I’d begun to think the World Cup, with all its macho aggressive drinking prostituting big-money big-ego competitiveness, was a bit tedious from a feminish point of view, when (while enjoying tonight’s game)…
“Quoi? Qu’est ce qu’il se passe? Quoi? Quoi? … ”
“Pas ca!”
“Oh non! oh non! oh non!”
“Qu’est ce que ta fait, Zizou? Qu’est ce que ta fait?”
Quelle horreur!
Devastation in just another room in just another village in France tonight. The shock was galling (pun ’scused). How he, how that? As the commentators kept saying - the whole point is what happened before the head-butt? What on earth could have warranted that? Words - and probably about his mother, I idly half-jokingly mused.
In fact it seems (at least for the moment) that I wasn’t wrong. The word on the French street (which hasn’t yet made it onto the Wires) is that Marco Materazzi slandered Zidane’s mother and, in his last match of a stunning career, in the World Cup Final, with his team a hair’s breadth from victory, with hundreds of millions world-over watching his every tango with the ball, the cool-as-cool hero of La France lost his presence of mind and unleashed his fury - with unfathomably huge consequences.

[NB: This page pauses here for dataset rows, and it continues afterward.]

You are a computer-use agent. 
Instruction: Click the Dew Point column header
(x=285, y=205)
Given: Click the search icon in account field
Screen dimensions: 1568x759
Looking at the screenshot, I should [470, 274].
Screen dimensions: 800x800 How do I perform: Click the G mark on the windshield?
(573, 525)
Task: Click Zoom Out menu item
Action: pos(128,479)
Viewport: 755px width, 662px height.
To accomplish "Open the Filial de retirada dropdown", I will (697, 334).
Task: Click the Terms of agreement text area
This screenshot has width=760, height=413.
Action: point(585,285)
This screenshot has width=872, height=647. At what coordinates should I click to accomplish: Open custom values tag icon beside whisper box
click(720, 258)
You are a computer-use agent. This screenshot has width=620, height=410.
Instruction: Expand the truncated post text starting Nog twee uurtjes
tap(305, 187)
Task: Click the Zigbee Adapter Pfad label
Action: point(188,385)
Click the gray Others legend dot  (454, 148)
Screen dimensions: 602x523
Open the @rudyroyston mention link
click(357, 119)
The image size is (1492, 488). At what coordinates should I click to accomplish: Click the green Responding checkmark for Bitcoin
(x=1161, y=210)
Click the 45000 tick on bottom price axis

The immense force to revenge his Mum’s honour overwhelmed Zizou’s guard, and That, as they say, was That.
Thing is, Bet he wouldn’t've done it if Materazzi slandered his Dad.
Why not? Why did Materazzi’s bear baiting hit the spot? Why was it this that unspun the king of cool? What is the whole Mother’s Honour thing, anyway - and can it be a good thing? …. For me there’s a bit of a whiff of the Oath of the Horatii about it (what with us being in France and all that): men swearing to sacrifice everything (even their lives) for the honour and protection of a feminised ideal (La France, La Libertie), for women, and almost over them.